++++ DATA RECORDS ++++

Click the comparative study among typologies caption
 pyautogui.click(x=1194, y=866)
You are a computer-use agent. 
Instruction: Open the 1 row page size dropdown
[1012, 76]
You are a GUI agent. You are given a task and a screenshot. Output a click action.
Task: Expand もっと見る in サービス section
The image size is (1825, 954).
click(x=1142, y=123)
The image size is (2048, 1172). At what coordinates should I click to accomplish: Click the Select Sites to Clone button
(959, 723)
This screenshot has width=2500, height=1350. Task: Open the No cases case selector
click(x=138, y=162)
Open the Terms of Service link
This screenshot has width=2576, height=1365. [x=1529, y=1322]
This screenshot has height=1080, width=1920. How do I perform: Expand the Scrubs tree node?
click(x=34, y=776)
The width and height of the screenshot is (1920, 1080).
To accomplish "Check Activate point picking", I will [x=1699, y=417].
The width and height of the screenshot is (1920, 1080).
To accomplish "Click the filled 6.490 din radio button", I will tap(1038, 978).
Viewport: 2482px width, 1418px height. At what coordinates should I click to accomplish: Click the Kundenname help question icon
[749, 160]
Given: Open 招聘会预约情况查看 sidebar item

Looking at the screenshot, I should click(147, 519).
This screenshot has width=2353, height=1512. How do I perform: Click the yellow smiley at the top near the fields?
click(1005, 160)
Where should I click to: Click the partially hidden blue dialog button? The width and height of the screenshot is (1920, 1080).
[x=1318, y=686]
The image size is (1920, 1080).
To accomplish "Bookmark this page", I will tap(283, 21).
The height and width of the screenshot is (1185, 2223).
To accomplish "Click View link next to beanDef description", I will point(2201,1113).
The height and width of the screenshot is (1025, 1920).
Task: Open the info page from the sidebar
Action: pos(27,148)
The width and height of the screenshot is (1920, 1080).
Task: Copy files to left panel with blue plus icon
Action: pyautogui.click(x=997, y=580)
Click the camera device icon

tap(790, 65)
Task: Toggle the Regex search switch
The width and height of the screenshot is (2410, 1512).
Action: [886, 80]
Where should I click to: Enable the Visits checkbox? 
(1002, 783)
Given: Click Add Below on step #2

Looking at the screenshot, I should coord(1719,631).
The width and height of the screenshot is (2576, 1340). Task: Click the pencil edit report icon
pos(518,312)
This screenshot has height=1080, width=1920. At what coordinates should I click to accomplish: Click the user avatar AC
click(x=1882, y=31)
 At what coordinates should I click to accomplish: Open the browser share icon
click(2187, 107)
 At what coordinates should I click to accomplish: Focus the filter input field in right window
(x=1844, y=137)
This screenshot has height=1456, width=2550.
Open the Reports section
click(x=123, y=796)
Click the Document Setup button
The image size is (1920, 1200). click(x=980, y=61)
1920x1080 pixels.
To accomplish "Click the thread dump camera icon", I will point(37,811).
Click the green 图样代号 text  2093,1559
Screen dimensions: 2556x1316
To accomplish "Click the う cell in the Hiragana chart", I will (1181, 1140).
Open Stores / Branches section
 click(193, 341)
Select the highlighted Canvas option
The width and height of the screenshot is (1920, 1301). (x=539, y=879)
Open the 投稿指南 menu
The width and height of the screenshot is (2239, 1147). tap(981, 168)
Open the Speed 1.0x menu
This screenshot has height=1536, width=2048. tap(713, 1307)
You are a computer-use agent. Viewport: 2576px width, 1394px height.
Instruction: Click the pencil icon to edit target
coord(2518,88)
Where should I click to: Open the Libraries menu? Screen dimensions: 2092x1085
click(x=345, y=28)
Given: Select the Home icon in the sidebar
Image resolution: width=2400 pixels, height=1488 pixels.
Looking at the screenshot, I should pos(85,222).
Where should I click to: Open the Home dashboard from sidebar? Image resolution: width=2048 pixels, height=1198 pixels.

++++

**PROBLEM TO SOLVE:** Every record must be transcribed precisely, down to the last character.

**ANSWER TO THIS PROBLEM:**
Click the comparative study among typologies caption
 pyautogui.click(x=1194, y=866)
You are a computer-use agent. 
Instruction: Open the 1 row page size dropdown
[1012, 76]
You are a GUI agent. You are given a task and a screenshot. Output a click action.
Task: Expand もっと見る in サービス section
The image size is (1825, 954).
click(x=1142, y=123)
The image size is (2048, 1172). At what coordinates should I click to accomplish: Click the Select Sites to Clone button
(959, 723)
This screenshot has width=2500, height=1350. Task: Open the No cases case selector
click(x=138, y=162)
Open the Terms of Service link
This screenshot has width=2576, height=1365. [x=1529, y=1322]
This screenshot has height=1080, width=1920. How do I perform: Expand the Scrubs tree node?
click(x=34, y=776)
The width and height of the screenshot is (1920, 1080).
To accomplish "Check Activate point picking", I will [x=1699, y=417].
The width and height of the screenshot is (1920, 1080).
To accomplish "Click the filled 6.490 din radio button", I will tap(1038, 978).
Viewport: 2482px width, 1418px height. At what coordinates should I click to accomplish: Click the Kundenname help question icon
[749, 160]
Given: Open 招聘会预约情况查看 sidebar item

Looking at the screenshot, I should click(147, 519).
This screenshot has width=2353, height=1512. How do I perform: Click the yellow smiley at the top near the fields?
click(1005, 160)
Where should I click to: Click the partially hidden blue dialog button? The width and height of the screenshot is (1920, 1080).
[x=1318, y=686]
The image size is (1920, 1080).
To accomplish "Bookmark this page", I will tap(283, 21).
The height and width of the screenshot is (1185, 2223).
To accomplish "Click View link next to beanDef description", I will point(2201,1113).
The height and width of the screenshot is (1025, 1920).
Task: Open the info page from the sidebar
Action: pos(27,148)
The width and height of the screenshot is (1920, 1080).
Task: Copy files to left panel with blue plus icon
Action: pyautogui.click(x=997, y=580)
Click the camera device icon

tap(790, 65)
Task: Toggle the Regex search switch
The width and height of the screenshot is (2410, 1512).
Action: [886, 80]
Where should I click to: Enable the Visits checkbox? 
(1002, 783)
Given: Click Add Below on step #2

Looking at the screenshot, I should coord(1719,631).
The width and height of the screenshot is (2576, 1340). Task: Click the pencil edit report icon
pos(518,312)
This screenshot has height=1080, width=1920. At what coordinates should I click to accomplish: Click the user avatar AC
click(x=1882, y=31)
 At what coordinates should I click to accomplish: Open the browser share icon
click(2187, 107)
 At what coordinates should I click to accomplish: Focus the filter input field in right window
(x=1844, y=137)
This screenshot has height=1456, width=2550.
Open the Reports section
click(x=123, y=796)
Click the Document Setup button
The image size is (1920, 1200). click(x=980, y=61)
1920x1080 pixels.
To accomplish "Click the thread dump camera icon", I will point(37,811).
Click the green 图样代号 text  2093,1559
Screen dimensions: 2556x1316
To accomplish "Click the う cell in the Hiragana chart", I will (1181, 1140).
Open Stores / Branches section
 click(193, 341)
Select the highlighted Canvas option
The width and height of the screenshot is (1920, 1301). (x=539, y=879)
Open the 投稿指南 menu
The width and height of the screenshot is (2239, 1147). tap(981, 168)
Open the Speed 1.0x menu
This screenshot has height=1536, width=2048. tap(713, 1307)
You are a computer-use agent. Viewport: 2576px width, 1394px height.
Instruction: Click the pencil icon to edit target
coord(2518,88)
Where should I click to: Open the Libraries menu? Screen dimensions: 2092x1085
click(x=345, y=28)
Given: Select the Home icon in the sidebar
Image resolution: width=2400 pixels, height=1488 pixels.
Looking at the screenshot, I should pos(85,222).
Where should I click to: Open the Home dashboard from sidebar? Image resolution: width=2048 pixels, height=1198 pixels.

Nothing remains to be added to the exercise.